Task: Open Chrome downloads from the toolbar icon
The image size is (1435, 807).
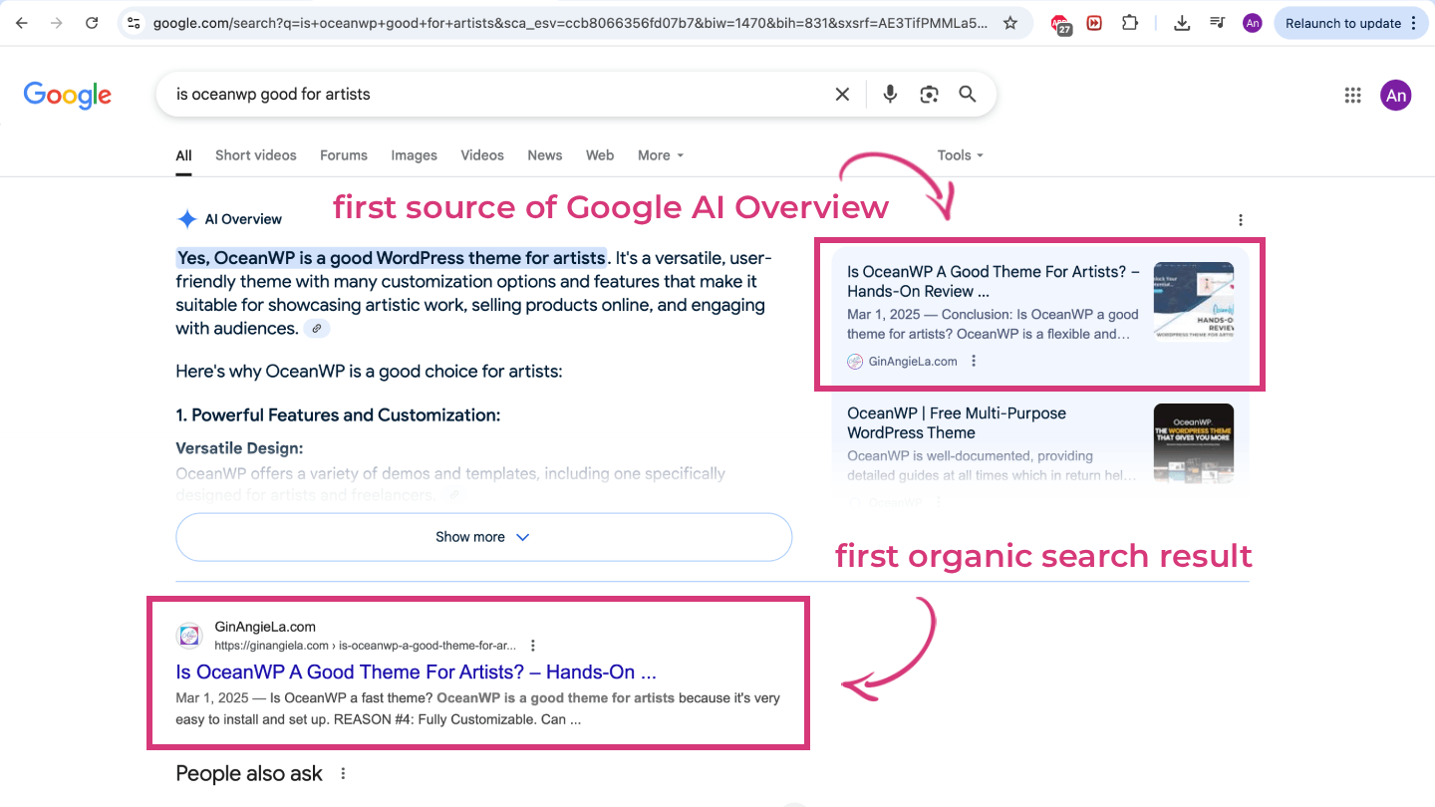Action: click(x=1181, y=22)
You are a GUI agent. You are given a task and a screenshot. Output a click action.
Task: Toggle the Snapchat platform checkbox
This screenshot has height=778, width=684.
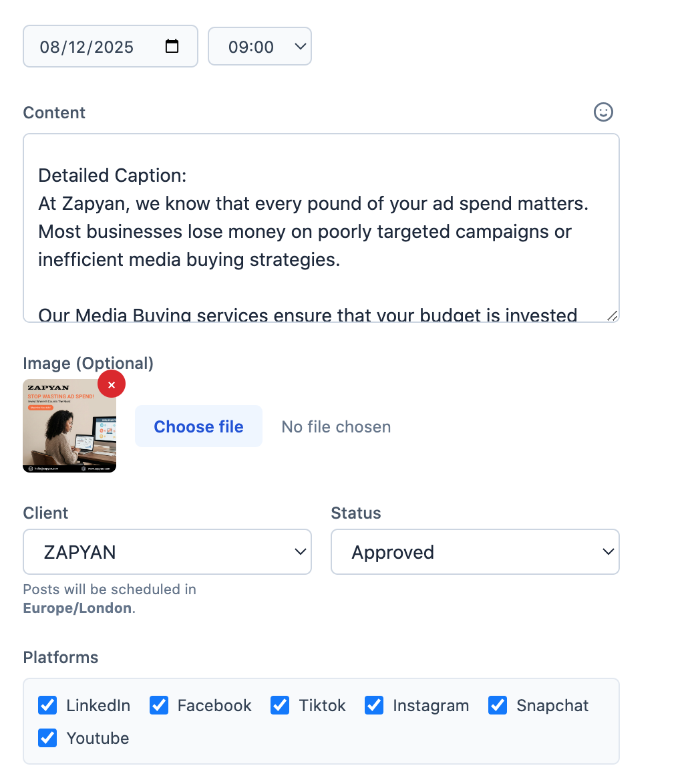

—————

Return every record exactly, without the pictures.

- TASK RESULT
Task: Open Chrome downloads from the toolbar icon
The image size is (1435, 807).
Action: click(x=1181, y=22)
You are a GUI agent. You are given a task and a screenshot. Output a click action.
Task: Toggle the Snapchat platform checkbox
This screenshot has height=778, width=684.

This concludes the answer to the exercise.